Acne sufferers 'look younger for longer'

Teenagers cursed with acne may have the last laugh over their peers with perfect skin, new research suggests.

Their cells have a built-in protection against ageing that is likely to make them look better in later life, a study has found.

By the time she reaches middle age, the spotty girl who could never find a boyfriend could be attracting envious glances from her grey and wrinkly peers.

Experts had already noted that signs of ageing such as wrinkles and thinning skin often appear much later in people who have experienced acne. Now, scientists believe they may have discovered why.

A study of white blood cells taken from individuals afflicted by spots showed they had longer protective caps on the ends of their chromosomes.

Called telomeres, the caps can be compared with the plastic tips that stop shoe laces becoming frayed.

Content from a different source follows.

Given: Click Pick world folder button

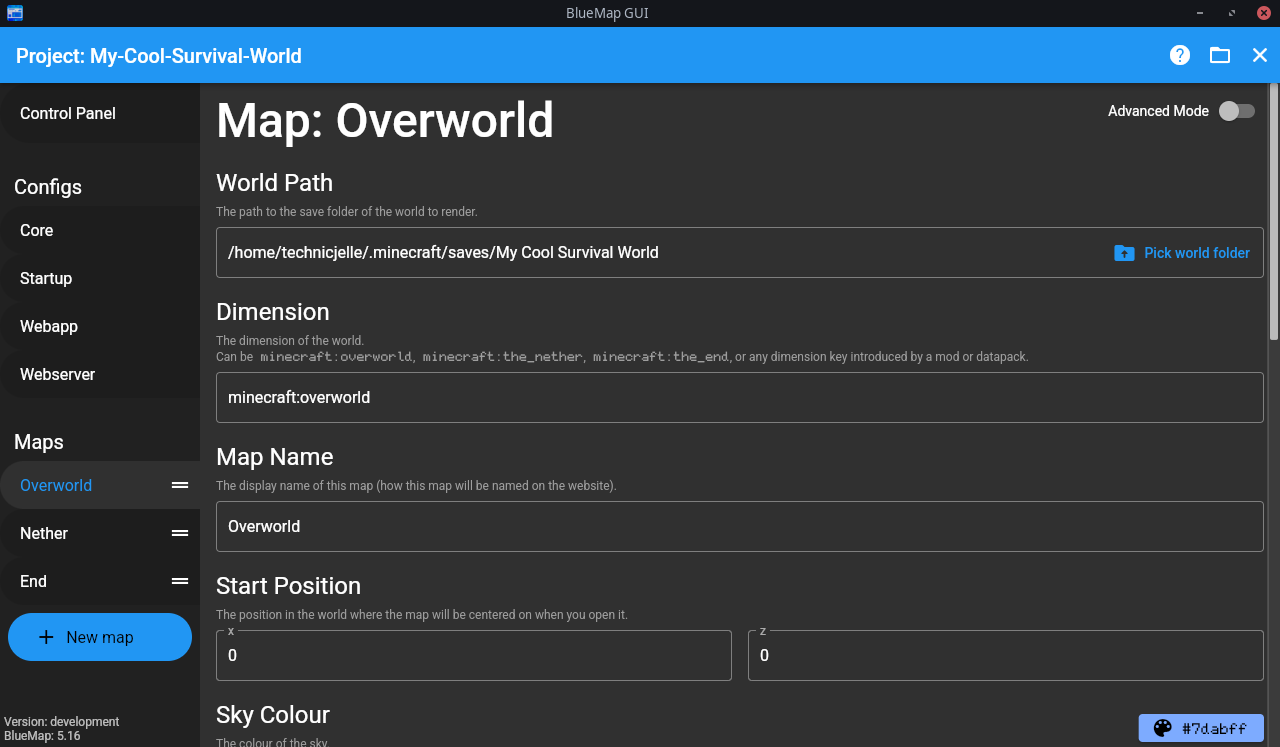Looking at the screenshot, I should [1182, 253].
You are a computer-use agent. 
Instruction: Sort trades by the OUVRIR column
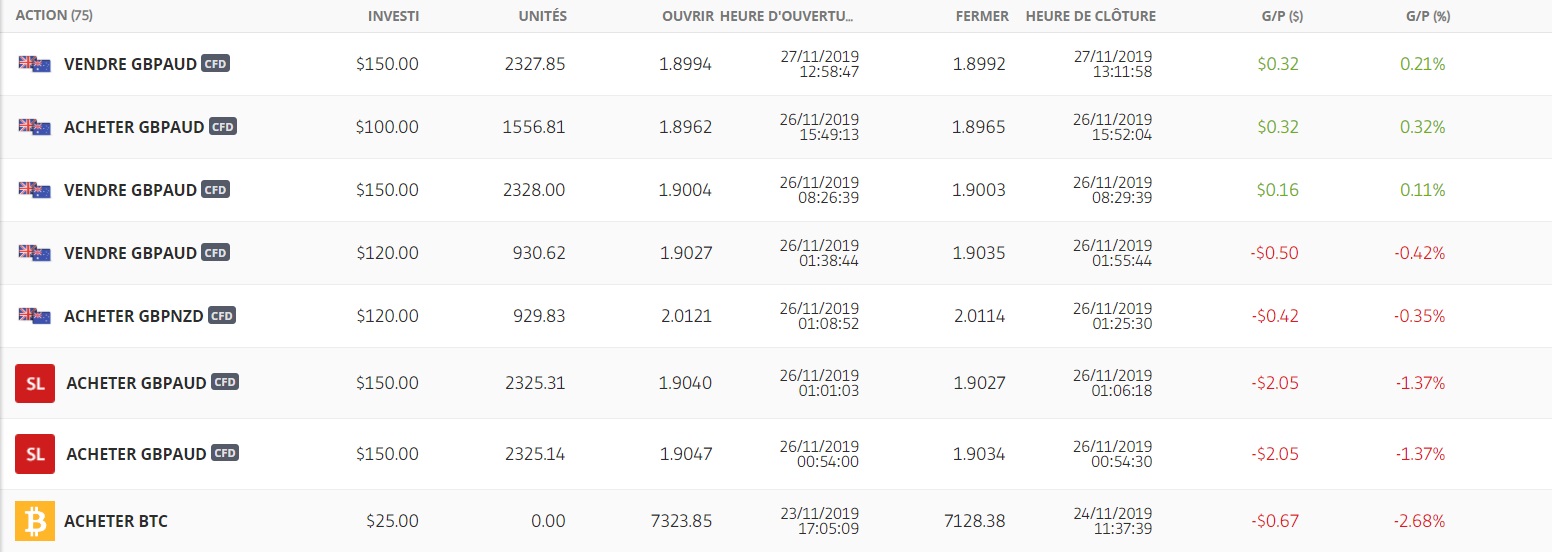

They help prevent the chromosomes, packages of DNA, deteriorating and fusing with their neighbours during cell division.

Telomeres shrink over time and are closely linked to biological ageing — people with long telomeres age more slowly than people with short ones.

The research shows that acne sufferers tend to have significantly longer telomeres and may therefore be blessed with the gift of long-lasting youthfulness.

The study, published in the Journal of Investigative Dermatology, focused on 1,205 female twins, a quarter of whom had acne.

One of the genes involved in telomere length was also found to be associated with acne, suggesting that being spotty did not slow ageing but flagged up what was happening in a person’s cells.

Analysis of skin samples from the twins highlighted a gene pathway called p53, which regulates apoptosis, or “programmed cell death” — a kind of cell suicide.

When telomeres become too short, it can trigger a series of events that lead to apoptosis. The p53 pathway was shown to be less active in the skin of acne sufferers, although this is still under investigation.

Report co-author Veronique Bataille, King’s College London, said: “Longer telomeres are likely to be one factor explaining the protection against premature skin ageing in individuals who previously suffered acne.”